*Extracted data:*
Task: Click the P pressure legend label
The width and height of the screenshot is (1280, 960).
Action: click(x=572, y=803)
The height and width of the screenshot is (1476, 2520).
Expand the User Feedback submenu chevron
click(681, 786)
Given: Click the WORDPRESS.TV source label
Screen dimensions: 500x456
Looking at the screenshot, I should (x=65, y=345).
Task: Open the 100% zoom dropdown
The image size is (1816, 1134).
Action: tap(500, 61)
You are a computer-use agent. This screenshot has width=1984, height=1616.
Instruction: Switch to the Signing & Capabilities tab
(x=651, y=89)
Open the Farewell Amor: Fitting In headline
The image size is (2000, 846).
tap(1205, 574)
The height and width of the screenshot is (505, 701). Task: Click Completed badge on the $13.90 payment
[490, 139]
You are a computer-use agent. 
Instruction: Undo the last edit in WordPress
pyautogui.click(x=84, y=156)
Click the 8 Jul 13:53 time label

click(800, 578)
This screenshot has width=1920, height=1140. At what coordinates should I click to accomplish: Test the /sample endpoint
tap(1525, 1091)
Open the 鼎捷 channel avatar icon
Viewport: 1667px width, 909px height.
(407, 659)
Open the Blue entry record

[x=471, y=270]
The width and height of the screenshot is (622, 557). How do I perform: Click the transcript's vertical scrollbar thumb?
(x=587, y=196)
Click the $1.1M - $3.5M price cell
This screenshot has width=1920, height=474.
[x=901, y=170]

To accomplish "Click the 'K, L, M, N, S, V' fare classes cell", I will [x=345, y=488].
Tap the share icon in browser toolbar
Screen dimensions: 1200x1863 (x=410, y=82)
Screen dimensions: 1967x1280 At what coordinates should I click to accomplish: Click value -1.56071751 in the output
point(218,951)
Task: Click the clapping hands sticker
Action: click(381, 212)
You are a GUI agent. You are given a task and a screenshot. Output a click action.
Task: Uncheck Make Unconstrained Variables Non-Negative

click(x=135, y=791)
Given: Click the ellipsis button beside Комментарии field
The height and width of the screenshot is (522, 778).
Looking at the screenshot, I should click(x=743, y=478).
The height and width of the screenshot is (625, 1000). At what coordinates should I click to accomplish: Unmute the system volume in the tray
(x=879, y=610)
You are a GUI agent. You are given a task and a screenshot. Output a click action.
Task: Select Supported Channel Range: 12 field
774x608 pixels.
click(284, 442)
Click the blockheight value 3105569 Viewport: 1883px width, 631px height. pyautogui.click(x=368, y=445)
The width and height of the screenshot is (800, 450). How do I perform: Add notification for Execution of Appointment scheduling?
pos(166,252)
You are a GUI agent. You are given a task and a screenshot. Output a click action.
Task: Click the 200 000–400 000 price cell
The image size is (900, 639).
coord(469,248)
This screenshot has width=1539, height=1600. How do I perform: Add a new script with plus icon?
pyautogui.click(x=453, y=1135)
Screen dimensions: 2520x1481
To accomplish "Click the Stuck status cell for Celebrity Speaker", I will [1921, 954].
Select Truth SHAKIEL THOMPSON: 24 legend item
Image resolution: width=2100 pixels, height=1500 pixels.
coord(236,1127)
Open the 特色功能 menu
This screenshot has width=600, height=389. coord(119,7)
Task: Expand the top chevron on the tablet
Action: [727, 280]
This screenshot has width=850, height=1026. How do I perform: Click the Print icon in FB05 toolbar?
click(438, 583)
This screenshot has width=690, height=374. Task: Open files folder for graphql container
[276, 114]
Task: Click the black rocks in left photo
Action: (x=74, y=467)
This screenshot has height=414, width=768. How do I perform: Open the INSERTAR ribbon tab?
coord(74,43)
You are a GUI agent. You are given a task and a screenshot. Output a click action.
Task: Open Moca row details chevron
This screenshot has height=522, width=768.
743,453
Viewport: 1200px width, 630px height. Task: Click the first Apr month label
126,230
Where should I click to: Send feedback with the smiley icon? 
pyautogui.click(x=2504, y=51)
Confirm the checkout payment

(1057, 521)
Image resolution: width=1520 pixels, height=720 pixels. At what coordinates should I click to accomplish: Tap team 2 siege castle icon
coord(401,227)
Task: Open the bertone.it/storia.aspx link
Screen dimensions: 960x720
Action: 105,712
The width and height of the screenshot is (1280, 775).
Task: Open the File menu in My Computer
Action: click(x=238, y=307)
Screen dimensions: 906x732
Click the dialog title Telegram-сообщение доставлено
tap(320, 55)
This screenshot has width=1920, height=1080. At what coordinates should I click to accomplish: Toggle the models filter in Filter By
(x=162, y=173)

*What the task requires:*
Lay out every line of the listing above as a JSON list of strings, one string per line, leaving out blank lines.

*Exercise solution:*
[
  "Task: Click the P pressure legend label",
  "The width and height of the screenshot is (1280, 960).",
  "Action: click(x=572, y=803)",
  "The height and width of the screenshot is (1476, 2520).",
  "Expand the User Feedback submenu chevron",
  "click(681, 786)",
  "Given: Click the WORDPRESS.TV source label",
  "Screen dimensions: 500x456",
  "Looking at the screenshot, I should (x=65, y=345).",
  "Task: Open the 100% zoom dropdown",
  "The image size is (1816, 1134).",
  "Action: tap(500, 61)",
  "You are a computer-use agent. This screenshot has width=1984, height=1616.",
  "Instruction: Switch to the Signing & Capabilities tab",
  "(x=651, y=89)",
  "Open the Farewell Amor: Fitting In headline",
  "The image size is (2000, 846).",
  "tap(1205, 574)",
  "The height and width of the screenshot is (505, 701). Task: Click Completed badge on the $13.90 payment",
  "[490, 139]",
  "You are a computer-use agent. ",
  "Instruction: Undo the last edit in WordPress",
  "pyautogui.click(x=84, y=156)",
  "Click the 8 Jul 13:53 time label",
  "click(800, 578)",
  "This screenshot has width=1920, height=1140. At what coordinates should I click to accomplish: Test the /sample endpoint",
  "tap(1525, 1091)",
  "Open the 鼎捷 channel avatar icon",
  "Viewport: 1667px width, 909px height.",
  "(407, 659)",
  "Open the Blue entry record",
  "[x=471, y=270]",
  "The width and height of the screenshot is (622, 557). How do I perform: Click the transcript's vertical scrollbar thumb?",
  "(x=587, y=196)",
  "Click the $1.1M - $3.5M price cell",
  "This screenshot has width=1920, height=474.",
  "[x=901, y=170]",
  "To accomplish \"Click the 'K, L, M, N, S, V' fare classes cell\", I will [x=345, y=488].",
  "Tap the share icon in browser toolbar",
  "Screen dimensions: 1200x1863 (x=410, y=82)",
  "Screen dimensions: 1967x1280 At what coordinates should I click to accomplish: Click value -1.56071751 in the output",
  "point(218,951)",
  "Task: Click the clapping hands sticker",
  "Action: click(381, 212)",
  "You are a GUI agent. You are given a task and a screenshot. Output a click action.",
  "Task: Uncheck Make Unconstrained Variables Non-Negative",
  "click(x=135, y=791)",
  "Given: Click the ellipsis button beside Комментарии field",
  "The height and width of the screenshot is (522, 778).",
  "Looking at the screenshot, I should click(x=743, y=478).",
  "The height and width of the screenshot is (625, 1000). At what coordinates should I click to accomplish: Unmute the system volume in the tray",
  "(x=879, y=610)",
  "You are a GUI agent. You are given a task and a screenshot. Output a click action.",
  "Task: Select Supported Channel Range: 12 field",
  "774x608 pixels.",
  "click(284, 442)",
  "Click the blockheight value 3105569 Viewport: 1883px width, 631px height. pyautogui.click(x=368, y=445)",
  "The width and height of the screenshot is (800, 450). How do I perform: Add notification for Execution of Appointment scheduling?",
  "pos(166,252)",
  "You are a GUI agent. You are given a task and a screenshot. Output a click action.",
  "Task: Click the 200 000–400 000 price cell",
  "The image size is (900, 639).",
  "coord(469,248)",
  "This screenshot has width=1539, height=1600. How do I perform: Add a new script with plus icon?",
  "pyautogui.click(x=453, y=1135)",
  "Screen dimensions: 2520x1481",
  "To accomplish \"Click the Stuck status cell for Celebrity Speaker\", I will [1921, 954].",
  "Select Truth SHAKIEL THOMPSON: 24 legend item",
  "Image resolution: width=2100 pixels, height=1500 pixels.",
  "coord(236,1127)",
  "Open the 特色功能 menu",
  "This screenshot has width=600, height=389. coord(119,7)",
  "Task: Expand the top chevron on the tablet",
  "Action: [727, 280]",
  "This screenshot has width=850, height=1026. How do I perform: Click the Print icon in FB05 toolbar?",
  "click(438, 583)",
  "This screenshot has width=690, height=374. Task: Open files folder for graphql container",
  "[276, 114]",
  "Task: Click the black rocks in left photo",
  "Action: (x=74, y=467)",
  "This screenshot has height=414, width=768. How do I perform: Open the INSERTAR ribbon tab?",
  "coord(74,43)",
  "You are a GUI agent. You are given a task and a screenshot. Output a click action.",
  "Task: Open Moca row details chevron",
  "This screenshot has height=522, width=768.",
  "743,453",
  "Viewport: 1200px width, 630px height. Task: Click the first Apr month label",
  "126,230",
  "Where should I click to: Send feedback with the smiley icon? ",
  "pyautogui.click(x=2504, y=51)",
  "Confirm the checkout payment",
  "(1057, 521)",
  "Image resolution: width=1520 pixels, height=720 pixels. At what coordinates should I click to accomplish: Tap team 2 siege castle icon",
  "coord(401,227)",
  "Task: Open the bertone.it/storia.aspx link",
  "Screen dimensions: 960x720",
  "Action: 105,712",
  "The width and height of the screenshot is (1280, 775).",
  "Task: Open the File menu in My Computer",
  "Action: click(x=238, y=307)",
  "Screen dimensions: 906x732",
  "Click the dialog title Telegram-сообщение доставлено",
  "tap(320, 55)",
  "This screenshot has width=1920, height=1080. At what coordinates should I click to accomplish: Toggle the models filter in Filter By",
  "(x=162, y=173)"
]